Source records
BEGIN
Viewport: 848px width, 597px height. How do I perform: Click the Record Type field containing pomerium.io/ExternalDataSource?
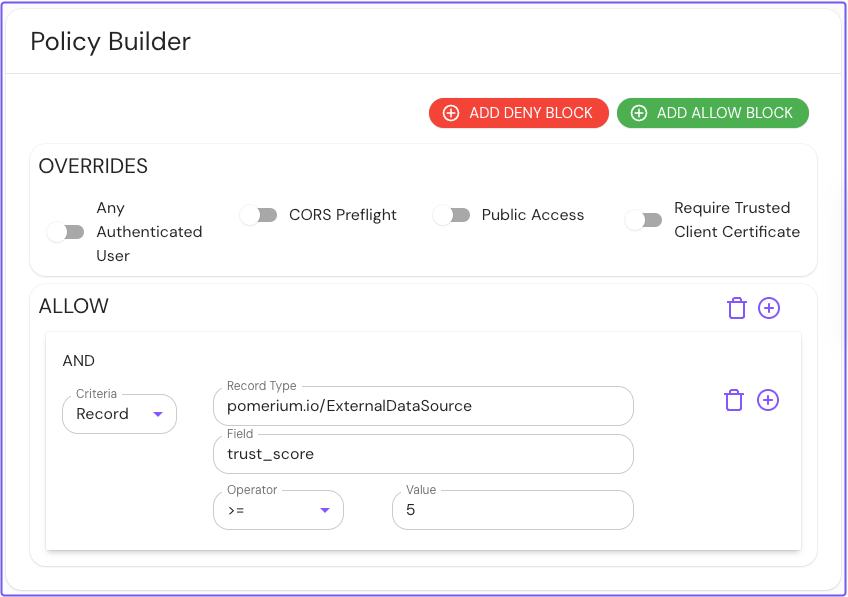(x=423, y=406)
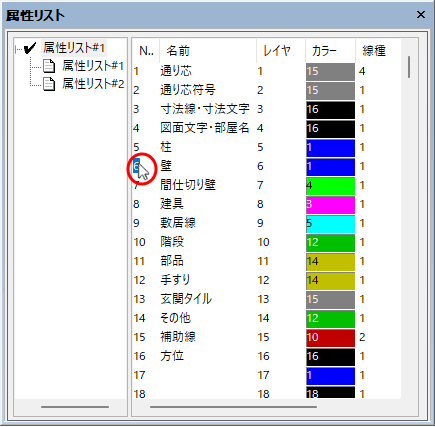
Task: Click the document icon of 属性リスト#2
Action: pos(49,84)
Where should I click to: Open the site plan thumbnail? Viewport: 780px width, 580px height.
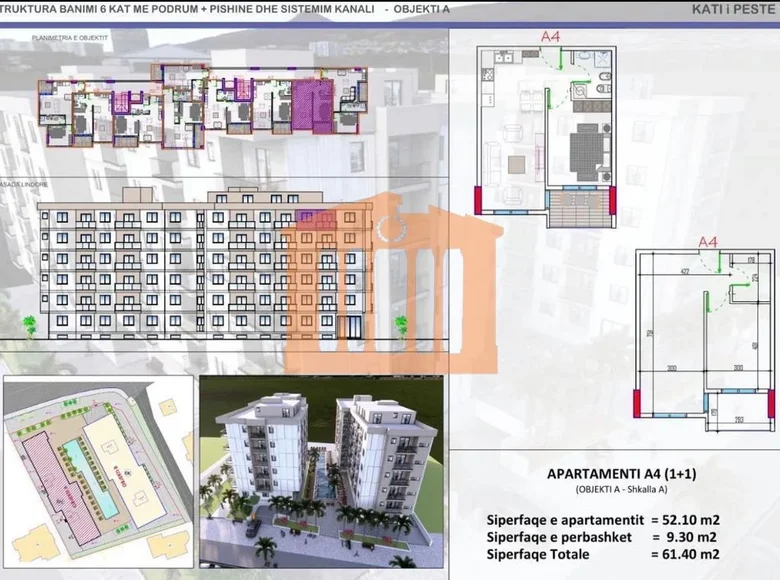98,472
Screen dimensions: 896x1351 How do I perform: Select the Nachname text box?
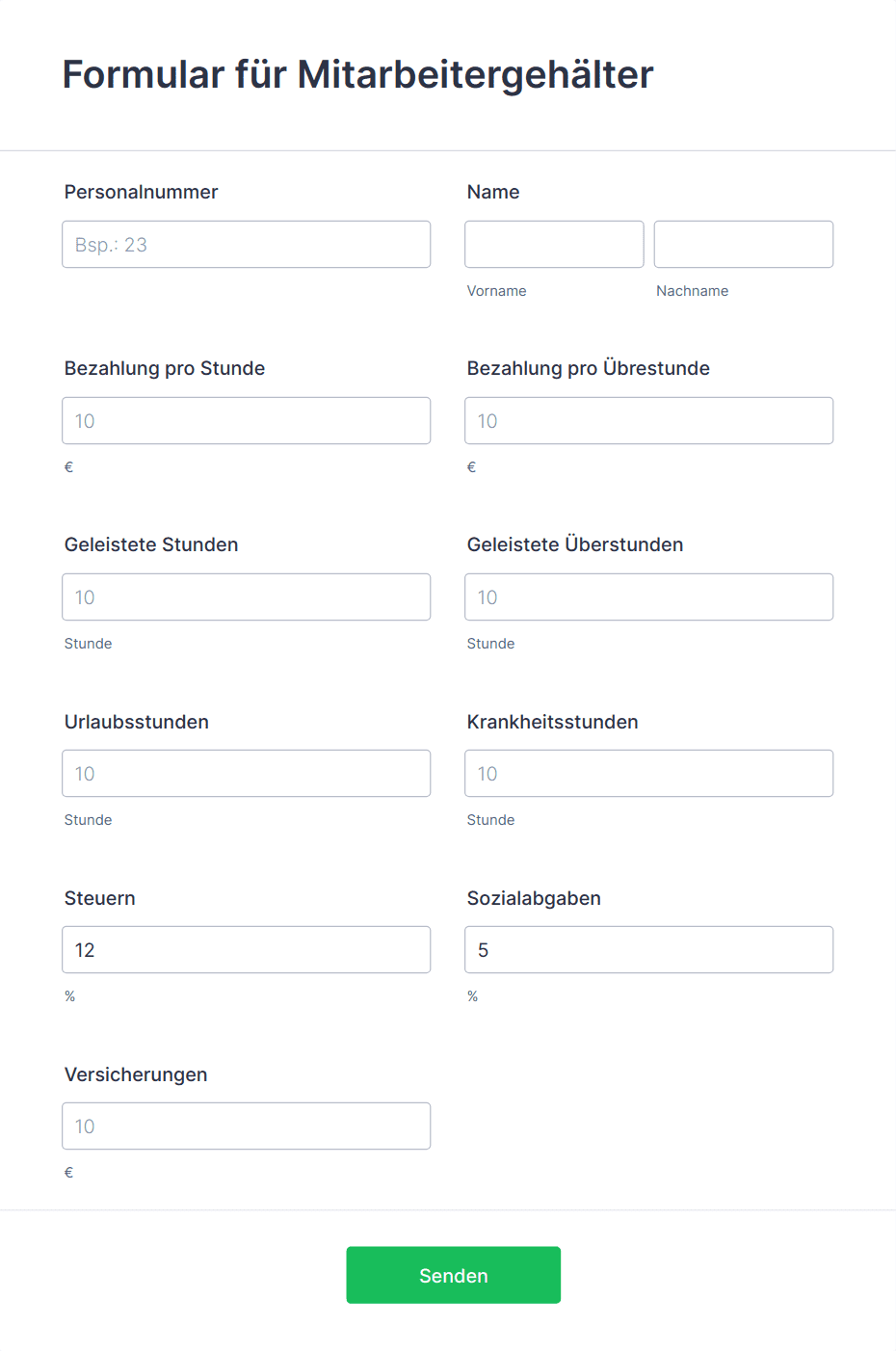pos(743,245)
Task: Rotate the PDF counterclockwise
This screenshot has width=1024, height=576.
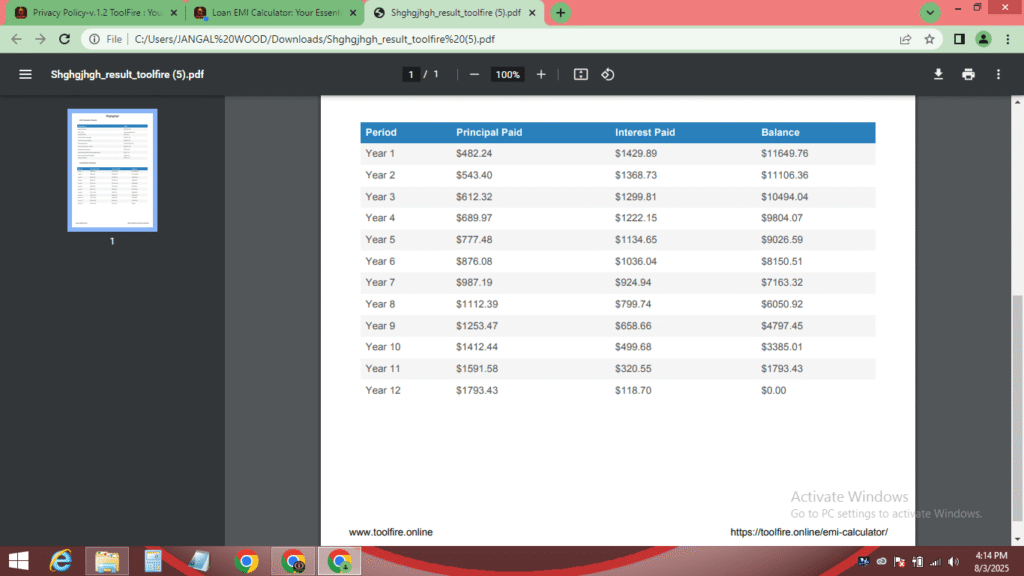Action: 607,74
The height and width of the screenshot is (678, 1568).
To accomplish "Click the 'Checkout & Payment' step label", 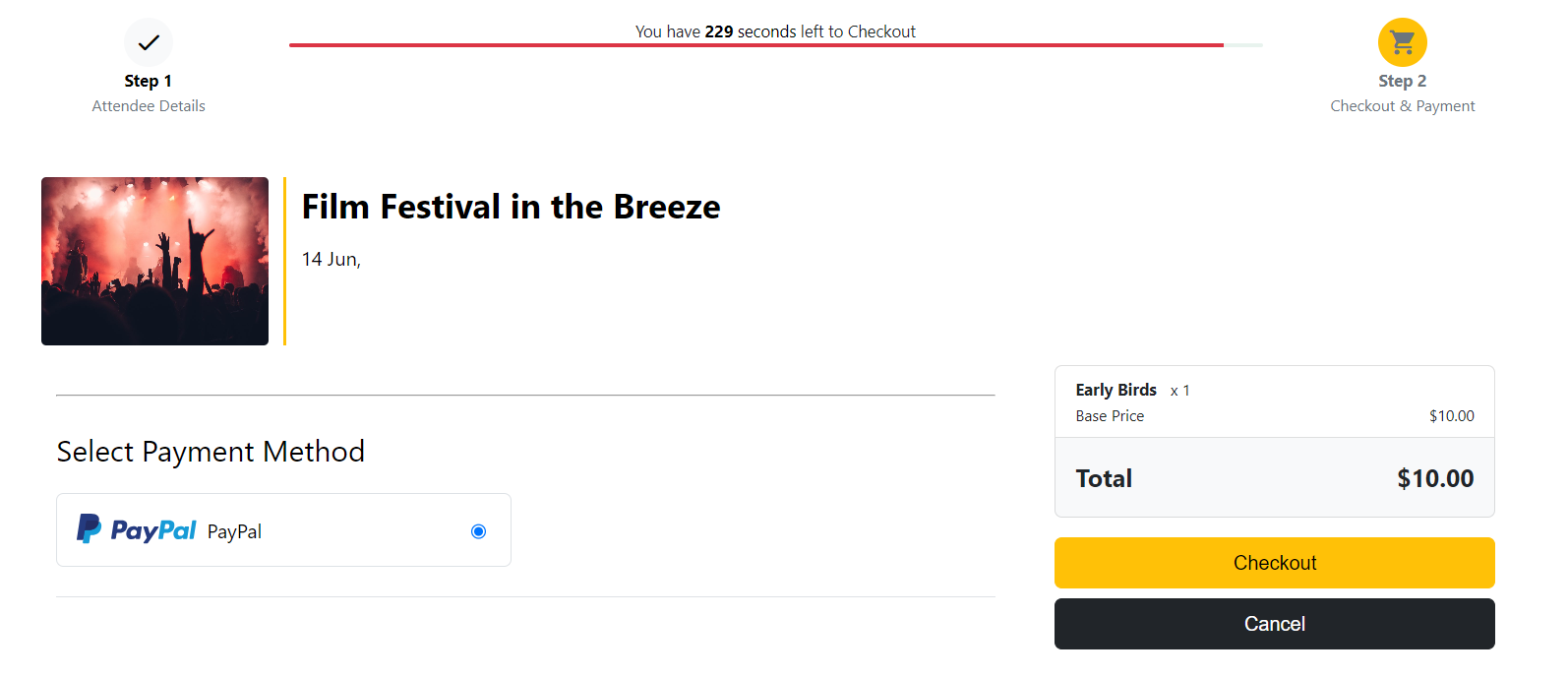I will tap(1402, 106).
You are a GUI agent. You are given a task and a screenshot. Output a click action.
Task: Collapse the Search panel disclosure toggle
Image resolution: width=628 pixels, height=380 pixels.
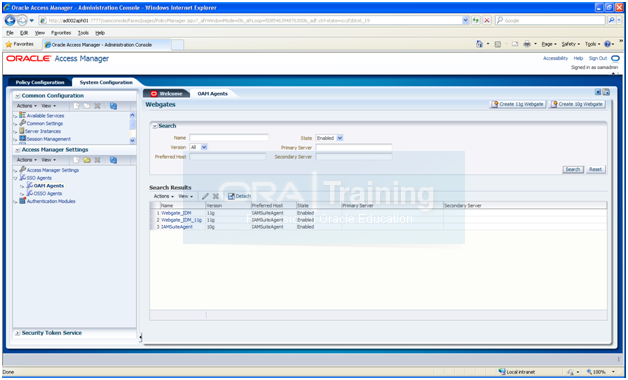pos(155,126)
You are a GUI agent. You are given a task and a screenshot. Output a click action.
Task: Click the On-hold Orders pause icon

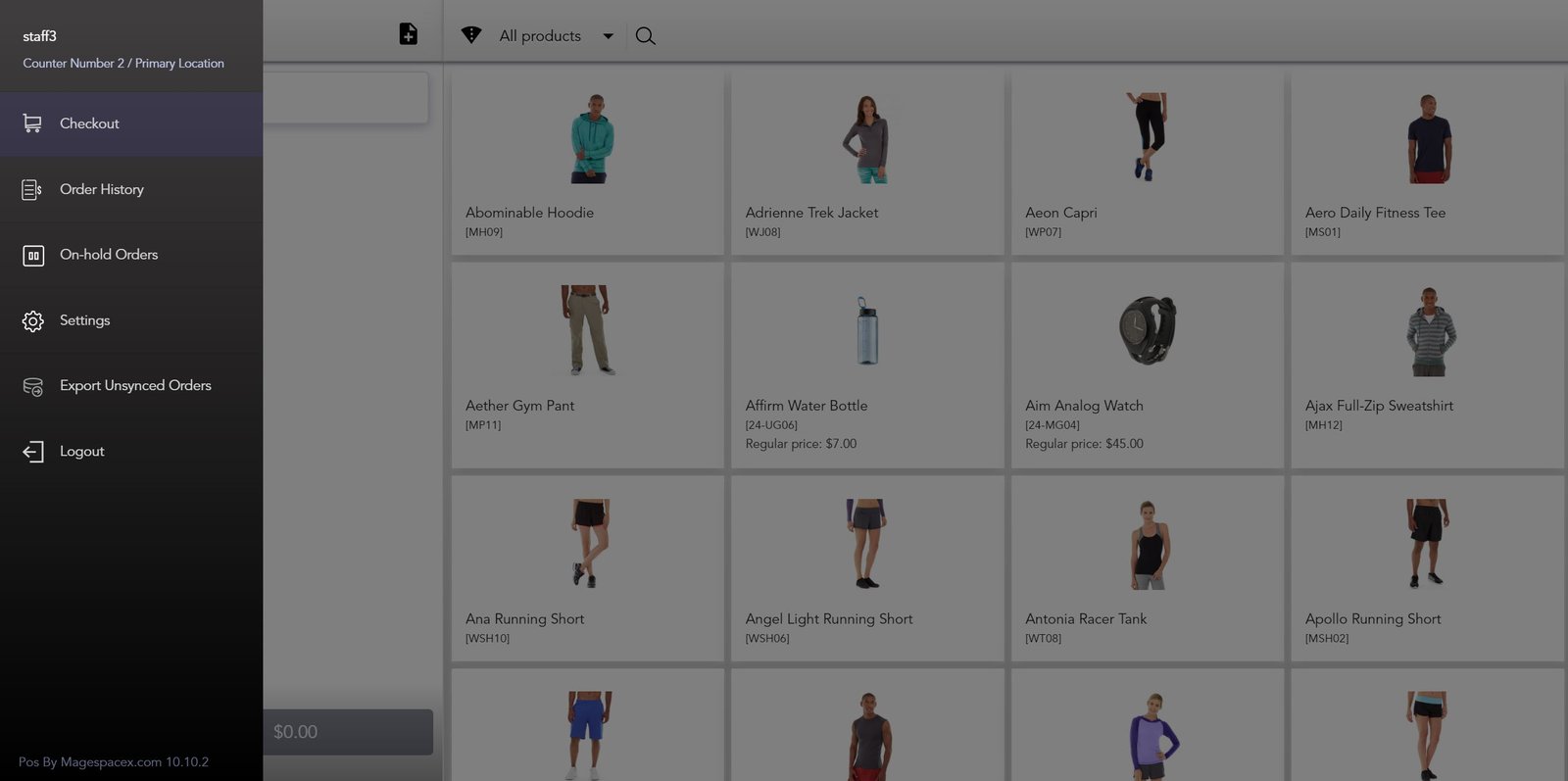[32, 256]
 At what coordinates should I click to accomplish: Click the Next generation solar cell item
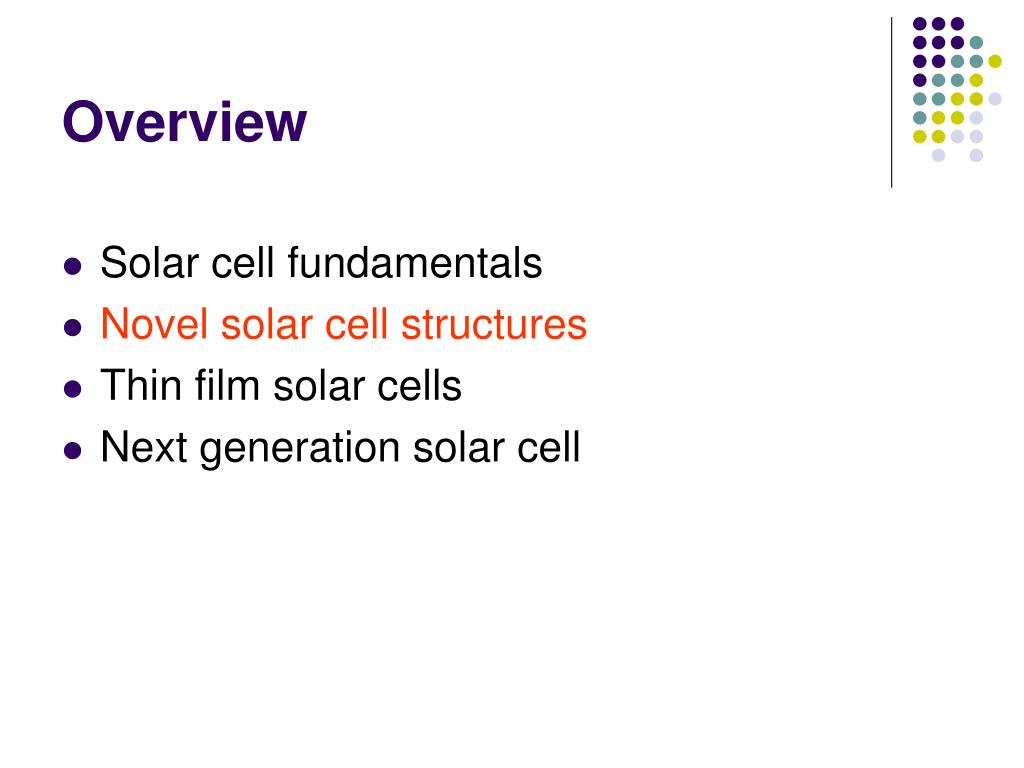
END
● HOW TO COMPLETE THIS TASK: Repeat the lines exactly, starting with the line that contains "Image resolution: width=628" and ending with the last line of the entries. Keep both of those lines but no pictures.

● YOUR SOLUTION:
Image resolution: width=628 pixels, height=380 pixels.
pos(155,126)
You are a GUI agent. You are given a task and a screenshot. Output a click action.
Task: Click the On-hold Orders pause icon

[32, 256]
 At what coordinates should I click to accomplish: Click the Next generation solar cell item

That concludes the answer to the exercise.